Consider the label on my bottle of Pine-Sol floor cleaner: “mix four ounces of liquid with five liters of water.” Say what? Send me to the web and I am still in the dark. My gardens measure several cuerdas, and my firewood is stacked in tareas (literally tasks) but I have no idea what that all means.
Guatemala’s weights and measures apparently reflect different predominating foreign influences throughout its history. When the Spanish were the kings of commerce, manzanas, caballerías, arrobas, varas and libras dominated. Alas the Spanish libra, or pound, is apparently different from the English one. When the British ruled trade, ounces, gallons, miles and inches came into use. We can all be thankful that a person’s body weight in Guatemala is not stated today in “stones,” a measure still used by many Britons. “Say, looks like you’ve put on a few stones.”
Here is my guide* to some of the more arcane Guatemalan units of weights and measures. A vara is a length of about 30 inches. Its length varies from area to area around Guatemala. It is also the word for the staff (scepter), decorated usually with silver that town officials carry as a badge of office. An arroba loosely translates to an armful. A cuerda translates, again loosely, to a cord, when applied to firewood, or a unit of surface measurement as in, “Pancho owns x cuerdas of land.” A caballeria, perhaps apocryphally is said originally to have meant the amount of land a knight, or caballero, could square off in a single day between sunrise and and sunset on his horse. “Better use a fast horse, milord!” A manzana, of which there are many to a caballeria, is apparently 10,000 square varas, but which vara?
A tarea was apparently originally a defined unit of work/labor: In the late 19th century Guatemalan farms, or fincas, often issued tokens to employees denominated a tarea, presumably exchangeable at the company store. Today these are called finca tokens. I know from having given rides to people in remote areas that a legua, or league, is a long way. Webster’s Dictionary is not much help, defining a league as “between 2.4 to 4.6 statute miles.” The French don’t help either what with Jules Verne’s 20,000 Leagues under the Sea.

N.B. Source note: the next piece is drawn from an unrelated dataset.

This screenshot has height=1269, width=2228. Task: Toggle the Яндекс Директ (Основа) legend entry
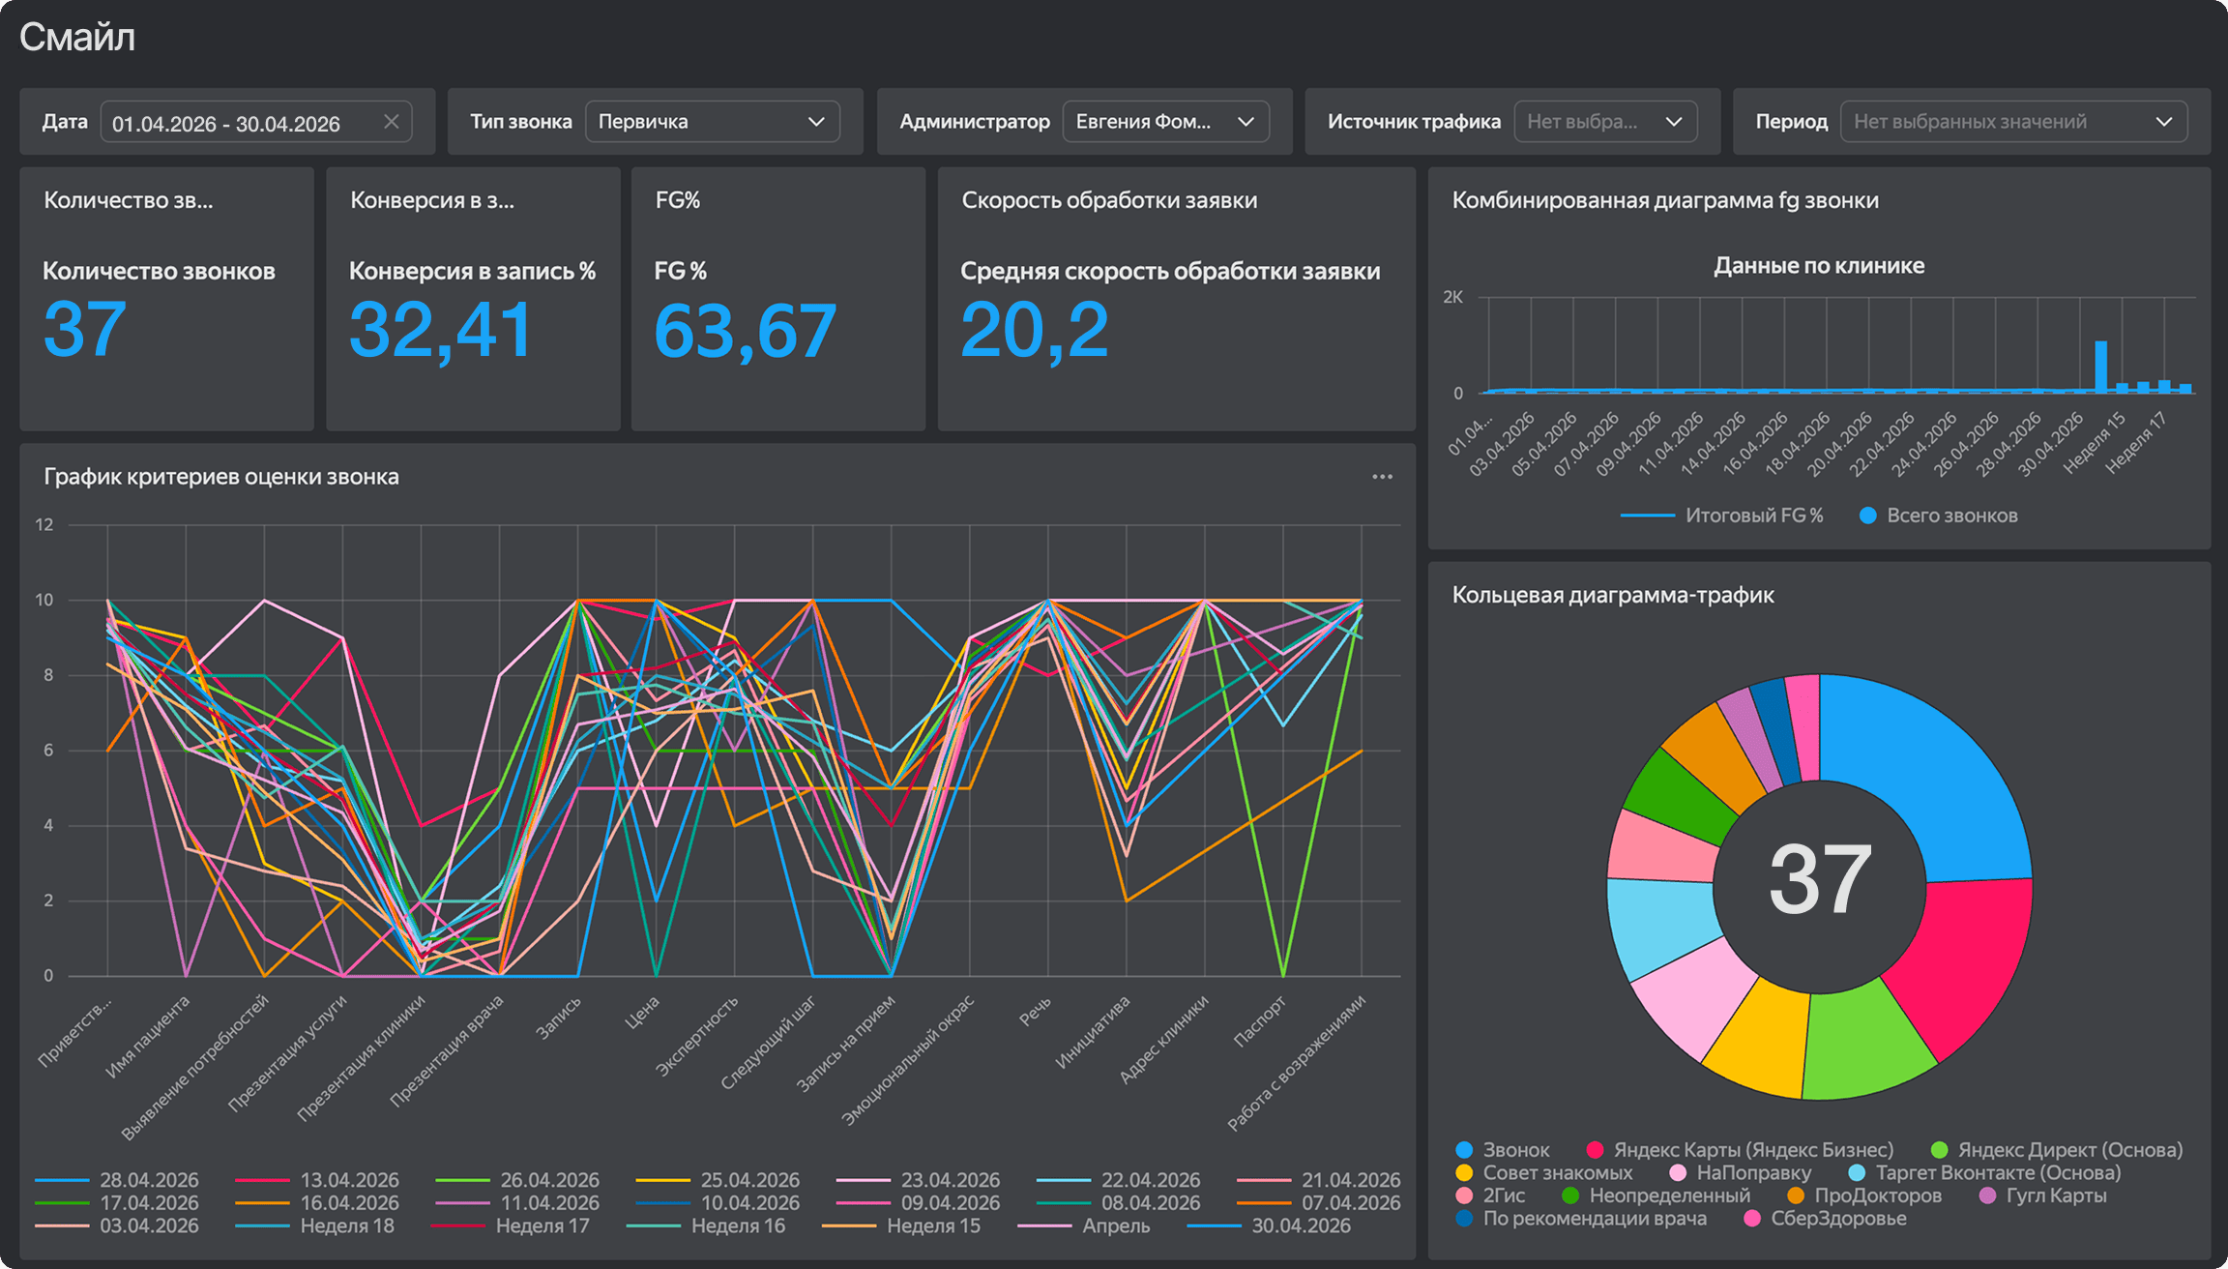pyautogui.click(x=2057, y=1150)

My newest favorite is the paja, a measure of cubic volume of water now entering my house from nearby Lake Atitlán. I have no idea. But then when I was a schoolboy in England, I couldn’t fathom (how much is that?) rods, chains (66 feet) and furlongs (220 yards), either!
And, we’ll have to leave the U.S. system of bushels (depends on the product), a barrel (depends on the temperature) and pecks, as in the lyrics “I love you a bushel and a peck” from (Guys ‘n Dolls) for another day.
Back to the original point. Any Guatemalan schoolchild could have told the Lockheed and NASA engineers working on the Mars orbiter that Mars is exactly 7,412,000,000,000 (that’s quadrillion) varas from Cape Canaveral, or who knows how many leagues?
We would all be completely lost if the Revue didn’t publish a monthly table of real estate measures.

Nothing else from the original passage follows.